Martial Arts Performers
Demonstrating Aikido, Japanese 'Gentle Way' Grappling
Founded by Morihei Ueshiba, who trained under many classical teachers, aikidō is unusual as a Martial Art where both the well being of the initiator and the responder are of equal importance to the technique. Established in the early 70s by Jon Mamoru Takagi, a student of Yukiso Yamamoto-sensei, Arizona Aikidō continues Takagi-sensei's legacy of teaching with classes and seminars here in the Valley but other Arizona cities as well. The dojo was started in 1968 by Takagi Sensei.
Demonstrating Bujinkan Budo Taijutsu
Using the training methods of Dr. Masaaki Hatsumi, the Arizona Bujinkan Ninpō & Budō Kai has been training and teaching in Tempe, Arizona for over twenty years. Beginning classes emphasize taijutsu or unarmed fighting. Advanced classes may be offered in traditional Japanese battle field weapons as a student progresses.
Educational Karate-Do: Karate-do is physical, mental, and spiritual. In addition to practicing kihon (basics), kata (forms), and kumite (sparring), we learn about the philosophy and Japanese culture. Arizona JKA has instructors with decades of experience teaching children and youth.
Lifetime Exercise: We train in karate as lifetime exercise. We have members as young as 5 and as old as 80. Martial Arts training helps in all aspects of life, increasing overall health and well-being, stress reduction, and increased focus. Shotokan Karate-do also provides its practitioners with self
Arizona Kyudo Kai Demonstrating Kyudo, Japanese Archery
Japanese archery differs from Western forms in that the bow (yumi) is over two meters tall, the upper arm is much longer than the lower arm, and the arrow (ya) is drawn back behind the ear with the thumb, and on the side of the bow away from the archer. Space and safety concerns limit this demonstration to short range makiwara shooting at a target a bow's length from the archer. Founded in 1992, the Arizona Kyudō Kai offers classes in Tucson, Arizona.

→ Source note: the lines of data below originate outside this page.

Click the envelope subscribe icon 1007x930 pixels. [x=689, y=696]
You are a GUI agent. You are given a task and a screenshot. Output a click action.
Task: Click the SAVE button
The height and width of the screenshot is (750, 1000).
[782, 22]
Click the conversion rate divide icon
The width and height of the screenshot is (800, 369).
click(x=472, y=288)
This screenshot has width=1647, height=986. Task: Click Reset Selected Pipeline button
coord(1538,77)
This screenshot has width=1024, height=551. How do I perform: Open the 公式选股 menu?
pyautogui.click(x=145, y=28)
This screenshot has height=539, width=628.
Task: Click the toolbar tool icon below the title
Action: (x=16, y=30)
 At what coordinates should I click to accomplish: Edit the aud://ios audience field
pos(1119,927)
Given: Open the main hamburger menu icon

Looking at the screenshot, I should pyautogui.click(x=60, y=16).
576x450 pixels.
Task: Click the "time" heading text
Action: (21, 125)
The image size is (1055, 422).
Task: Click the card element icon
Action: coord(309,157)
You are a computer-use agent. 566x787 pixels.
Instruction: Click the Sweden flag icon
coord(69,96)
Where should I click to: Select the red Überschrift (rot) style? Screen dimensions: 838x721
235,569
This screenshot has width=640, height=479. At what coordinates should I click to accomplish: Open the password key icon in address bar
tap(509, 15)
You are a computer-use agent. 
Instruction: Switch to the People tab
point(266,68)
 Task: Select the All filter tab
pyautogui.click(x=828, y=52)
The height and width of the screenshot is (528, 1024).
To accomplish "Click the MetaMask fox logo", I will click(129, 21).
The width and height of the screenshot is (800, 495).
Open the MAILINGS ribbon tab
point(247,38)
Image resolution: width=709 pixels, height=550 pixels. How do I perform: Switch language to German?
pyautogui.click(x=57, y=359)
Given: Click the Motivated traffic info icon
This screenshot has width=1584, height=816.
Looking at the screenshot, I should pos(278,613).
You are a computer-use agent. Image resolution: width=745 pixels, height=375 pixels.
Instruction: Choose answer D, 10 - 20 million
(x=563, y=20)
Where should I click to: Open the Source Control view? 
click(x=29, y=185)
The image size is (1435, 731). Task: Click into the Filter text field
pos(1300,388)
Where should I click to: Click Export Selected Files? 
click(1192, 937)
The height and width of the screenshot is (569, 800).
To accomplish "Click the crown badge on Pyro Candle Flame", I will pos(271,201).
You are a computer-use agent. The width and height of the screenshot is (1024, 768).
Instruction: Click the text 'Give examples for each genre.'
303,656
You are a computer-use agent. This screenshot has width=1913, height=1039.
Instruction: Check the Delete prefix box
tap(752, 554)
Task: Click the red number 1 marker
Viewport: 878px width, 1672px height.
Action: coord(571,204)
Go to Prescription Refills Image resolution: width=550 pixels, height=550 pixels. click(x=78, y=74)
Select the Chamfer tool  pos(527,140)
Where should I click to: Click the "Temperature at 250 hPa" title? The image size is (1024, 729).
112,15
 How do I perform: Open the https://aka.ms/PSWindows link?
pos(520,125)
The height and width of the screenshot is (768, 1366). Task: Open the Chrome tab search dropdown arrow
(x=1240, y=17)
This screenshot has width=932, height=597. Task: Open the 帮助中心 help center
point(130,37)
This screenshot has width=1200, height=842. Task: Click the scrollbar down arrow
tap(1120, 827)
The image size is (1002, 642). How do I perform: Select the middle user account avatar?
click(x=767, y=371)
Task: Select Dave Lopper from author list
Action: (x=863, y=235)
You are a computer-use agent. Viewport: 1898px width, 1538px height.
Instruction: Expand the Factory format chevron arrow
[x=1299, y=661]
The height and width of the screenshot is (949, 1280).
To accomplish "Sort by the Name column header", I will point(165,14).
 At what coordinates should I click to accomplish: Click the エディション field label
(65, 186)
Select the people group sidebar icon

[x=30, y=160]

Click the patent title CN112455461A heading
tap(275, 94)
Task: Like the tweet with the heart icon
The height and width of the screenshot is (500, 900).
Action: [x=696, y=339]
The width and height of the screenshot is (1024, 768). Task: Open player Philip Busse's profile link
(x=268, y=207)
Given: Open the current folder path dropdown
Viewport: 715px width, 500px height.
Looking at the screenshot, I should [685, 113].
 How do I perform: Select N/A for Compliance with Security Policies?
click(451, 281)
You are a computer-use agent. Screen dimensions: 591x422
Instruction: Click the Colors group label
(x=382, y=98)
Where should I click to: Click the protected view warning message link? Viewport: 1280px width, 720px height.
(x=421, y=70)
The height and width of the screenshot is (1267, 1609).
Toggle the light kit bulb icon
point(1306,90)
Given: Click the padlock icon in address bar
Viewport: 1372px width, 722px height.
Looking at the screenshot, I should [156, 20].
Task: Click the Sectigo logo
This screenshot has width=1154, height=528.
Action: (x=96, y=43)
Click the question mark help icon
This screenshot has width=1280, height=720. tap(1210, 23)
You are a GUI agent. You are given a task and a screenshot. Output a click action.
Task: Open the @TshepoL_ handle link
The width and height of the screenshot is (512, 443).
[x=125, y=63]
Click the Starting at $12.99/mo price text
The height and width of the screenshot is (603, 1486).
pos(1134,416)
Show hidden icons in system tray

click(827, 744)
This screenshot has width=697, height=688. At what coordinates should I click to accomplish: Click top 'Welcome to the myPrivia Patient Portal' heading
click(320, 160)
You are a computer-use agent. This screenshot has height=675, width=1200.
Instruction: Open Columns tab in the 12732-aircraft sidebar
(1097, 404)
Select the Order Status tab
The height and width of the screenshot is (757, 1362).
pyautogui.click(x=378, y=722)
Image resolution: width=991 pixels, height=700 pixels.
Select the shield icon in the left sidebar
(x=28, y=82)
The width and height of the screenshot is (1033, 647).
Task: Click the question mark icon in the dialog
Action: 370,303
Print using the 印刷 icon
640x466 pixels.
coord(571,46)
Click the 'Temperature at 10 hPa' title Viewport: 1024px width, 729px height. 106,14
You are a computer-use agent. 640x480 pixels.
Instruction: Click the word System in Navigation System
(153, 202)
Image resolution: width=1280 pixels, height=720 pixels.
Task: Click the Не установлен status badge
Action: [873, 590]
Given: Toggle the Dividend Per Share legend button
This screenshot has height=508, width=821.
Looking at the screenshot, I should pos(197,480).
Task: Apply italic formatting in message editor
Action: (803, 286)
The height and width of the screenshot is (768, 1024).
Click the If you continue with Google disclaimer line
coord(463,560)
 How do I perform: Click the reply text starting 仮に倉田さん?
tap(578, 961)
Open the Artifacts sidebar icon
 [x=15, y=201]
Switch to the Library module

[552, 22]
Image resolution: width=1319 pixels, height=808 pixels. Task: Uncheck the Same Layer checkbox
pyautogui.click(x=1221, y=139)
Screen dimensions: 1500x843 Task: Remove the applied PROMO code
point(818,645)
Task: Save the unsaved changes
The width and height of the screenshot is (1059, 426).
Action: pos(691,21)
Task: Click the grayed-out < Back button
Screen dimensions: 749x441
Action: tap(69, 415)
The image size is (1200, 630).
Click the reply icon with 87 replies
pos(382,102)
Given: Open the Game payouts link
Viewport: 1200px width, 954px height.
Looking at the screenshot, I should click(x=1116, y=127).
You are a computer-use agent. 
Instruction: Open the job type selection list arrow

Demonstrating laido, Sword Drawing/Sword Dancing
Training in iaidō, or Sword Drawing, involves drawing the sword from the saya or Japanese scabbard; a waza or specific sequence of cuts; the chiburi, a figurative or ceremonial cleaning the blade; then finally, returning the sword to the scabbard. Ken-bu, or Sword-Dance, uses the sword during the story telling of a song, or poem. Many of these songs or poems describe specific battles or specific samurai. The Kenshin Dōjō was established in 1985 and is located in Phoenix, Arizona.
Rare martial artform Hoten Ryu. With less than 15 total practitioners worldwide, Hoten Ryu Enten Dojo of Tempe, Arizona is the only one outside Japan practicing this artform.
Martial art of Meifu Shinkage Ryu demonstration. Video includes an exclusive interview with the headmaster of the art in Japan that he did specifically for the AZ Matsuri. Ryan Wells, of Tempe, Arizona leads one of only four Meifu Shinkage Ryu groups in the United States.
Arizona's Nansei Dojo has been in Arizona as early as 1993 and is a licensed branch of the International Shinkendo Federation (国際真剣道連盟 Kokusai Shinkendō Renmei). The dojo is currently led by Jared Lizano-sensei. Shinkendo teaches the authentic way of samurai swordsmanship; the meaning of the name Shinkendo can be interpreted as the "way of the real sword".
Shinobi Rangers Time Force - Tokusatsu Hero Action
Tokusatsu Hero Action is based at J's Martial Arts Performance Academy in Mesa, Arizona offering classes for children and adults. Led by Master Jacky Jakeo, a former stuntman working many years in Japan, this year's team comprises of martial artists, dancers, and trickers. Paying homage to Japanese Tokusatsu style shows such as Super Sentai, Kamen Rider, and Power Rangers, the show will be an epic display of kicks, flips, and tricks as we watch the Shinobi Rangers journey to battle evil.